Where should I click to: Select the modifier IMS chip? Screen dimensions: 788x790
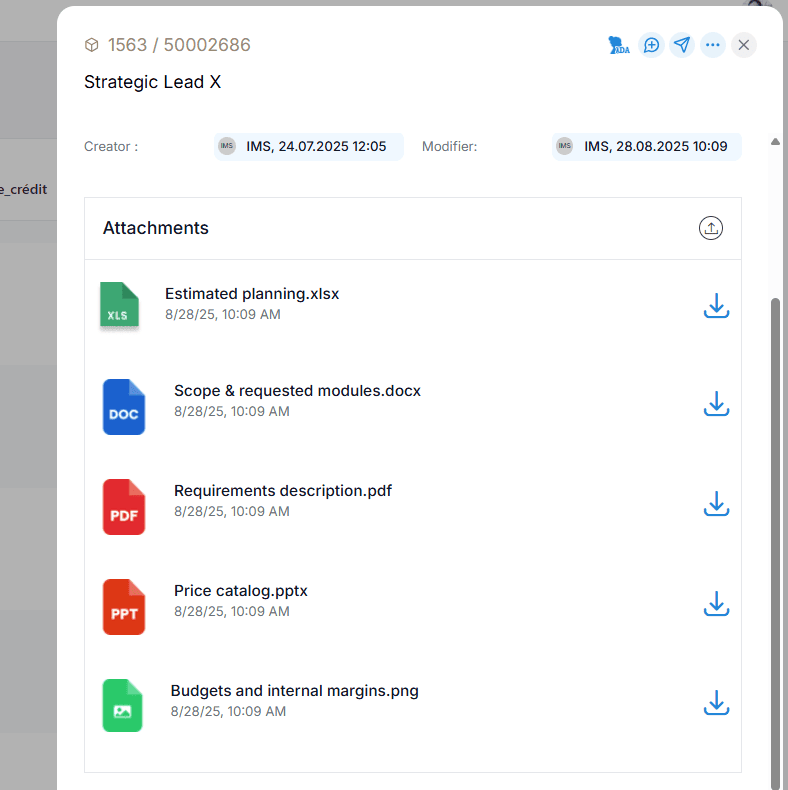(x=647, y=147)
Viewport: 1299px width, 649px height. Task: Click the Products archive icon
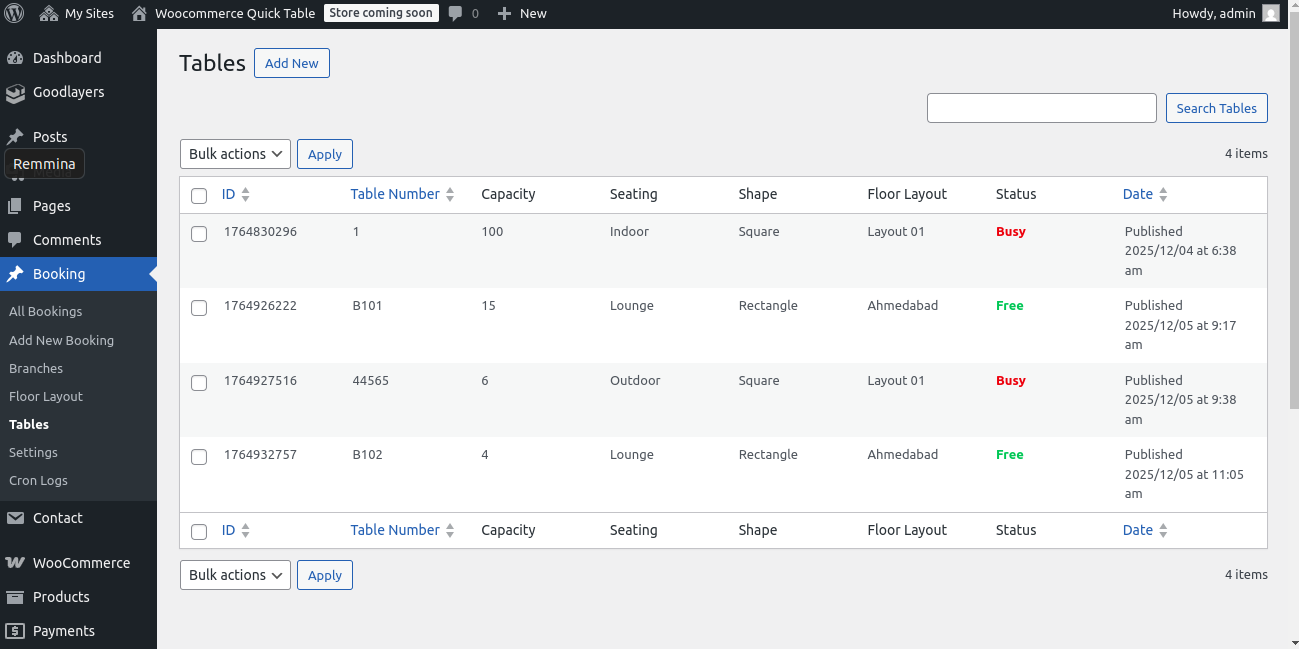(15, 597)
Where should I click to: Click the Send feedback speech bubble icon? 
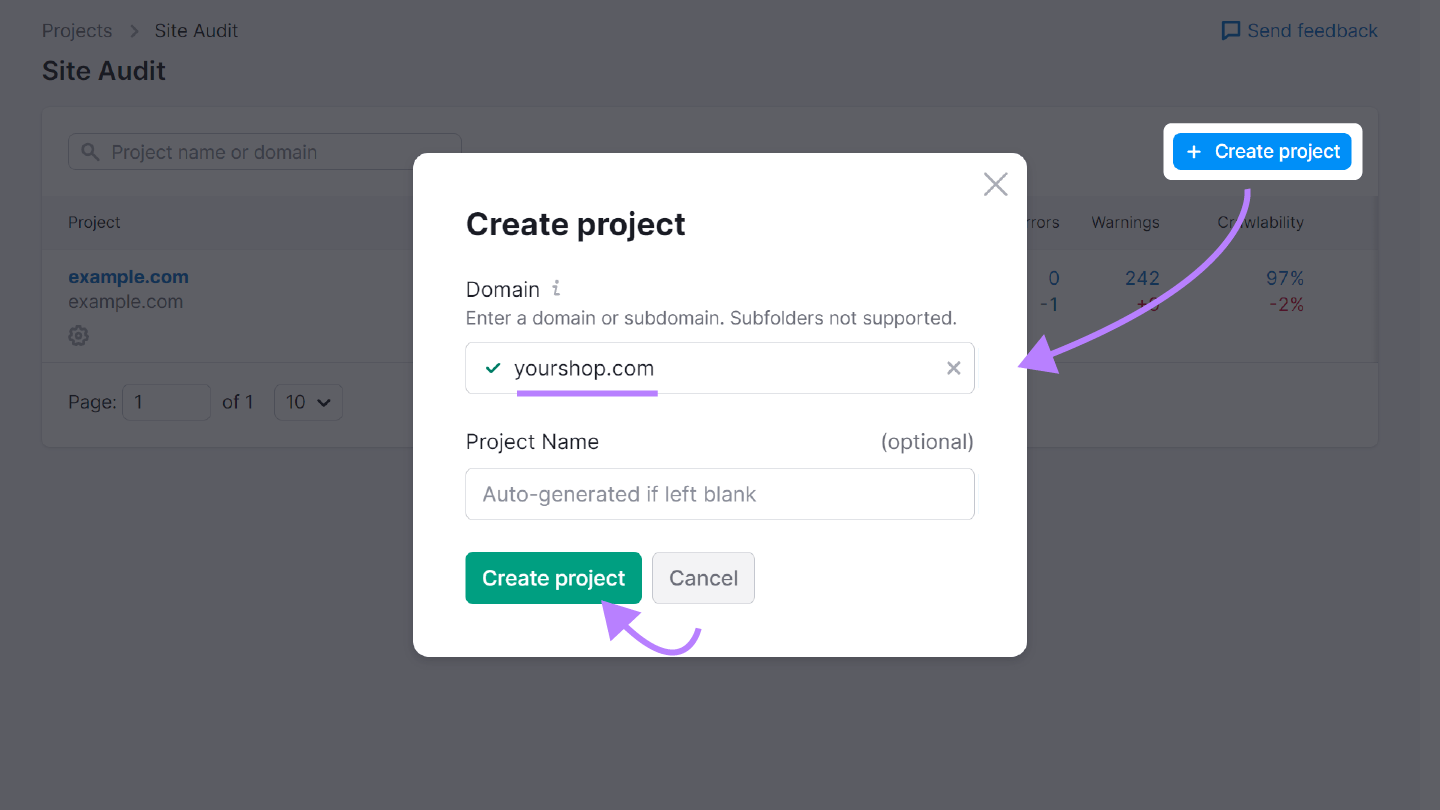1231,30
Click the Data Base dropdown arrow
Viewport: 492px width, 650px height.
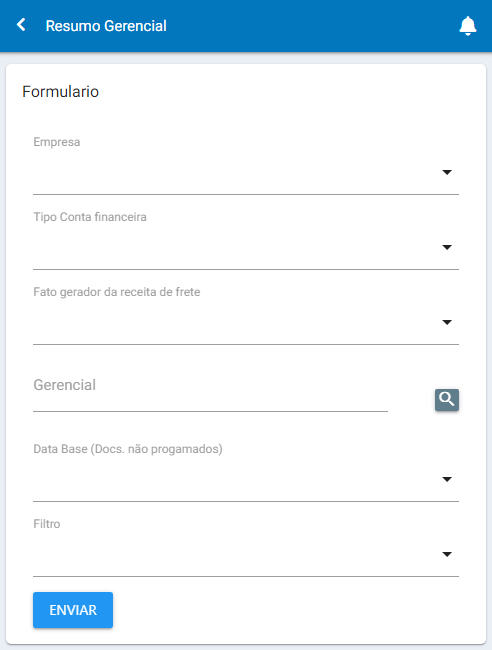(x=447, y=479)
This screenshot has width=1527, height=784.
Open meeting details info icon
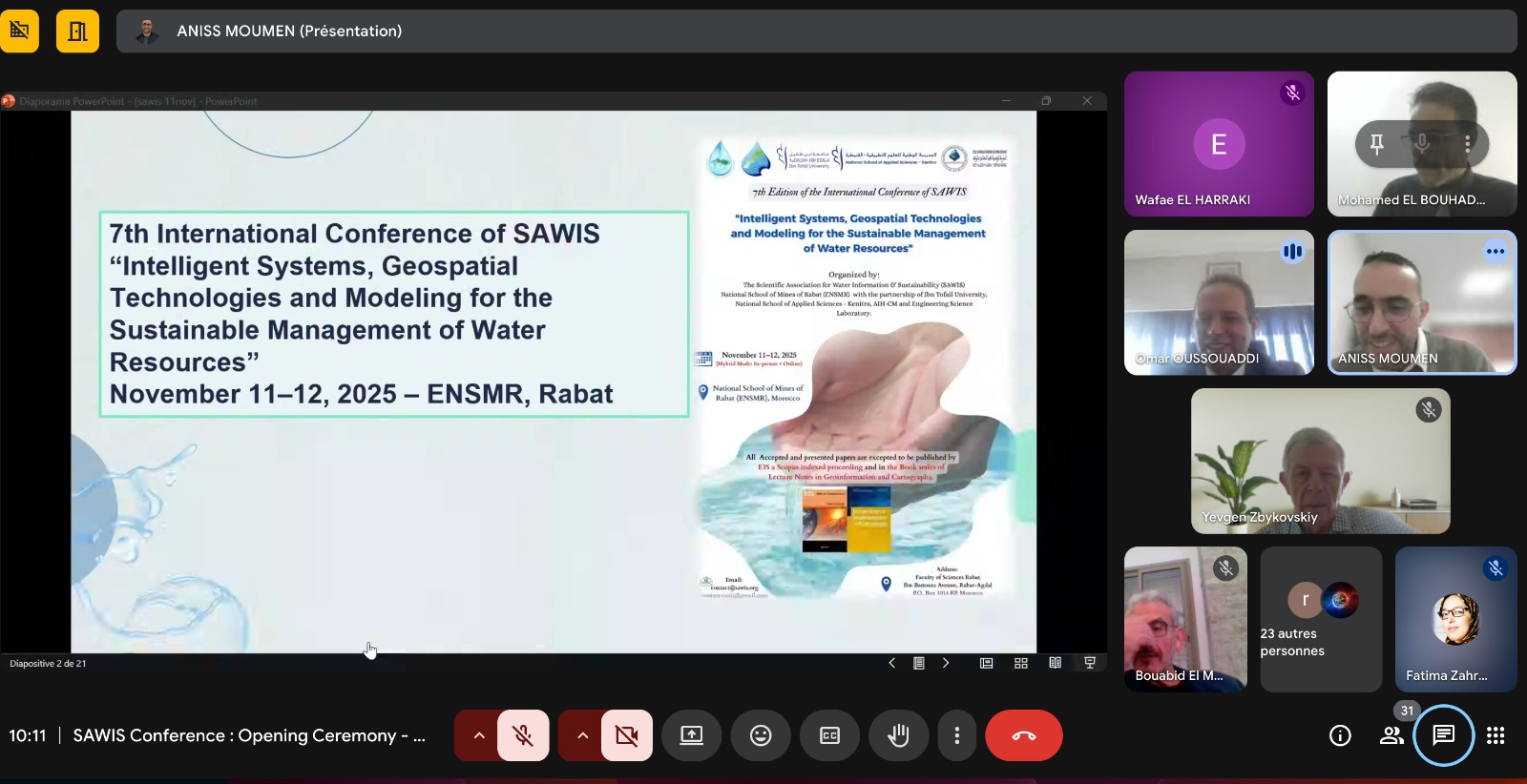pyautogui.click(x=1340, y=735)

※ ※ ※

** DESCRIPTION OF THE TASK **
A verbatim copy of the data, with all pictures omitted, is the required output.

** RESULT FOR THIS TASK **
Where should I click to: Select the modifier IMS chip? Screen dimensions: 788x790
(x=647, y=147)
Viewport: 1299px width, 649px height. Task: Click the Products archive icon
(15, 597)
Where should I click to: Click the Send feedback speech bubble icon? 
1231,30
Click the Data Base dropdown arrow
Viewport: 492px width, 650px height.
(x=447, y=479)
This screenshot has width=1527, height=784.
Open meeting details info icon
pyautogui.click(x=1340, y=735)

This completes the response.